Jennifer Haigh’s “Mercy Street” was published this past Spring in what has proved to be an exquisite sense of timing. My reading of it also happened to be very timely, given recent Supreme Court rulings against women.
Claudia, 43, divorced, no children, is the novel’s protagonist. She is a counselor at Mercy Street, a women’s health center that provides a range of health services including abortions. It’s a stressful job at a stressful time: Boston is buried in snow, yet the protesters show up every day and wave signs and chant outside of Mercy Street.
Claudia buys her weed from Timmy, a lifelong dealer. Timmy also sells weed to Anthony, who has suffered a traumatic brain injury, attends Catholic Mass daily, and is one of the Mercy Street protestors against women who have abortions. He takes photos of women going into the clinic and sends them to his online connection, Victor Prine, a real gem of a man: retired long-haul truck driver, armed and prepped for Armageddon, angry that white women were getting out-reproduced by Black women. Obviously very much against abortion. He posts photos of the clinic women online.
At first, you think the battle lines are drawn. Claudia and pro-choice on one side, Anthony and Victor on the other. Timmy the weed dealer just a stoner gluing it all together. Put the plot in motion towards a collision course and dramatic climax.
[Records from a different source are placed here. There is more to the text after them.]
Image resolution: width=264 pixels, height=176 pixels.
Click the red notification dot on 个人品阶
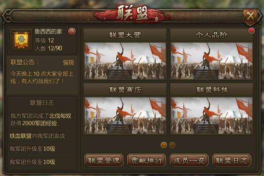coord(251,31)
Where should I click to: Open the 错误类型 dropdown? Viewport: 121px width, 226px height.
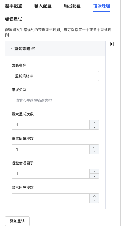tap(55, 100)
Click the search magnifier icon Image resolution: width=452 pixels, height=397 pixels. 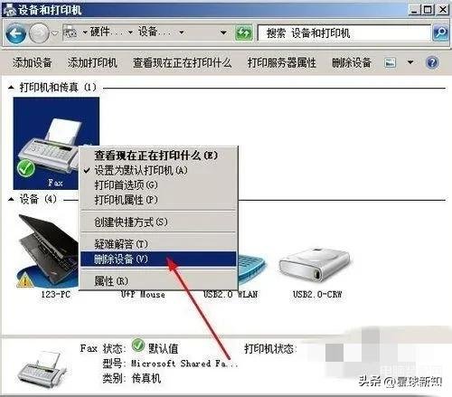click(441, 33)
But that’s not how Haigh writes. Her story is less plot-driven and more focused on individual character development and change. It’s subtle, literary, yet highly readable.
Even though there’s an incongruence between setting up the situation (choice vs. anti-choice) and then heading in another direction, the writing always sparkles, and the story, even without much plot, moves briskly along, driven by the unique characters. I kept turning the pages.
Being character-driven, there is a lot of backstory on how Claudia, Timmy, Victor, and Anthony got to this point in their lives. I could even understand how Victor and Anthony came to their radical beliefs. No surprise, they all had fairly rotten childhoods. How else could you be so damaged now?
I’m a huge admirer of Haigh. Her first novel, “Mrs. Kimble,” opened my eyes to a unique and compelling plot structure: she told the story of a man through the eyes of three women who were fooled into loving him. Her novel “Heat & Light” did to fracking what “Mercy Street” does to abortion: making it the center of a world and spinning that world on its axis.
Any one of these three novels would serve as a great introduction to Jennifer Haigh.